> _Your goal_:
Transcribe the entire forum post on the '89 Specialized Stumpjumper Comp below, word for word.

> _Text_:

· · · ·

# '89 Specialized Stumpjumper Comp



## PCC (Sep 5, 2005)

Way back in 1989 I bought a metallic white 20" Specialized Stumpjumper Comp, brand new, at a LBS. I added clips and straps almost right away and swapped the saddle for an Avocet Gel Flex model. I upgraded the brakes to Dia-Comp SS5 levers and 986 cantilevers a year or two later. Unfortunately, I stopped riding that bike, except for an occasional ride to the store or something, for a long time.

When I bought it they did not have my size available so I bought the next closest one. I should have bought an 18" model for my 5'7" frame but bought a 20" instead. It does not feel too large to me, though, and I have no problems riding it. I still have the original receipt and owner's manual!

Last year I sold that bike to my cousin (who never paid me for it) who loaned it to his nephew. His nephew thought his generous uncle gave it to him so he started to take it apart to repaint it. By the time my cousin figured out what was happening his nephew had removed all of the original stickers but had not started to strip the original paint nor had tried to paint over the original paint. He brought it back to me to put back together. I decided to take it back since he had not paid for it.

Today, I've upgraded a few things:
Mavic XC717 rimbrake rims, 28 hole front and 32 hole rear
Wheelsmith DB spokes, 2X up front and non-drive rear and 3X on the driveside
Shimano Ultegra rear freehub
WTB front hub
Shimano Ultegra 12-27 rear cassette
Shimano Deore LX Rapidfire shifters
Shimano Deore XT RapidRise rear derailleur (to match the rear derailleur on my Cannondale Prophet)
Avid V-brakes and levers
Ritchey WCS aluminum flat bar
Performance brand slicks
Cannondale clipless pedals from the Prophet
Ritchey WCS foam grips which are very similar to the Grab-On foam grips I had on there before
Fizik Pave saddle

The original seatpost has been chopped down and tuned to make it lighter (I was bored one day).

The thing is, I have most of the original parts to completely restore this bike back to almost original condition. I do not have one of the original Shimano XT cantilever brakes, brake levers, grips, nor the brake cables and housing. Shimano used to use this really thick brake cable and housing for the brakes. I can probably get the cantilever brake and levers back from my friend.

· · · ·

[Item position entries]
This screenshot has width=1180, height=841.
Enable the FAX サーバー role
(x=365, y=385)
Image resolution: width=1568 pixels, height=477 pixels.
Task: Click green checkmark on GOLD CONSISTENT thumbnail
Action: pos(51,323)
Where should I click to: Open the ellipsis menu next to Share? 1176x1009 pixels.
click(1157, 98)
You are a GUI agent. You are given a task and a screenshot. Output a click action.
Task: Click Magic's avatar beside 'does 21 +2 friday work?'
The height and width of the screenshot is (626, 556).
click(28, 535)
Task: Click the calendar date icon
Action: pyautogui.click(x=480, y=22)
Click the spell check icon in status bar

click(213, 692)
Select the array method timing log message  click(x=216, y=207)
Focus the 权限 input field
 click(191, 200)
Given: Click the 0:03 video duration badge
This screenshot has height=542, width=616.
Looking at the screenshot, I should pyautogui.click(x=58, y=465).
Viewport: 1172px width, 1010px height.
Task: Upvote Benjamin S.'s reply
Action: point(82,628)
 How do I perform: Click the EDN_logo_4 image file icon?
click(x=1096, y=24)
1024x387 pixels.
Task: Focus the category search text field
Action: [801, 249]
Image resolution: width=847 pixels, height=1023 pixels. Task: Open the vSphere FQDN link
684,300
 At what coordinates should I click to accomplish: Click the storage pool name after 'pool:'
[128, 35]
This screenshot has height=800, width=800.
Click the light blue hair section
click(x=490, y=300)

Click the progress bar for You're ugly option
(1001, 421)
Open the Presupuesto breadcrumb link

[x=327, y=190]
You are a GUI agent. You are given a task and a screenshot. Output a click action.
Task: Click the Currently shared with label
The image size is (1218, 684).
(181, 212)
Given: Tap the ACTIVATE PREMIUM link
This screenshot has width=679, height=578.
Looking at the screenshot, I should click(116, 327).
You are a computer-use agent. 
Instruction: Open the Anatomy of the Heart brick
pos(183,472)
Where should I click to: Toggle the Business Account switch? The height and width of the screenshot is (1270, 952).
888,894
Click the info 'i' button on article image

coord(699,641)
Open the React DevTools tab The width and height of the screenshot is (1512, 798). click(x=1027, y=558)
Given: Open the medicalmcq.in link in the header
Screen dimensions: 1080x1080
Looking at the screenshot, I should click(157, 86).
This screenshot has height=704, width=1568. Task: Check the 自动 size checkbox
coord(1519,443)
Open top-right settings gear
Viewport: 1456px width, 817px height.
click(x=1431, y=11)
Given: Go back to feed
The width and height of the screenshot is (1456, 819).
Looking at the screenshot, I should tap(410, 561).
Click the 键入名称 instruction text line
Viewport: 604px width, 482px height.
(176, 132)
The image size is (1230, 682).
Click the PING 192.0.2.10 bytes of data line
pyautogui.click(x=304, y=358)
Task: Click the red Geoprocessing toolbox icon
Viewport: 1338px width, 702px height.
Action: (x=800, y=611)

· · · ·

> _The answer_:
# '89 Specialized Stumpjumper Comp



## PCC (Sep 5, 2005)

Way back in 1989 I bought a metallic white 20" Specialized Stumpjumper Comp, brand new, at a LBS. I added clips and straps almost right away and swapped the saddle for an Avocet Gel Flex model. I upgraded the brakes to Dia-Comp SS5 levers and 986 cantilevers a year or two later. Unfortunately, I stopped riding that bike, except for an occasional ride to the store or something, for a long time.

When I bought it they did not have my size available so I bought the next closest one. I should have bought an 18" model for my 5'7" frame but bought a 20" instead. It does not feel too large to me, though, and I have no problems riding it. I still have the original receipt and owner's manual!

Last year I sold that bike to my cousin (who never paid me for it) who loaned it to his nephew. His nephew thought his generous uncle gave it to him so he started to take it apart to repaint it. By the time my cousin figured out what was happening his nephew had removed all of the original stickers but had not started to strip the original paint nor had tried to paint over the original paint. He brought it back to me to put back together. I decided to take it back since he had not paid for it.

Today, I've upgraded a few things:
Mavic XC717 rimbrake rims, 28 hole front and 32 hole rear
Wheelsmith DB spokes, 2X up front and non-drive rear and 3X on the driveside
Shimano Ultegra rear freehub
WTB front hub
Shimano Ultegra 12-27 rear cassette
Shimano Deore LX Rapidfire shifters
Shimano Deore XT RapidRise rear derailleur (to match the rear derailleur on my Cannondale Prophet)
Avid V-brakes and levers
Ritchey WCS aluminum flat bar
Performance brand slicks
Cannondale clipless pedals from the Prophet
Ritchey WCS foam grips which are very similar to the Grab-On foam grips I had on there before
Fizik Pave saddle

The original seatpost has been chopped down and tuned to make it lighter (I was bored one day).

The thing is, I have most of the original parts to completely restore this bike back to almost original condition. I do not have one of the original Shimano XT cantilever brakes, brake levers, grips, nor the brake cables and housing. Shimano used to use this really thick brake cable and housing for the brakes. I can probably get the cantilever brake and levers back from my friend.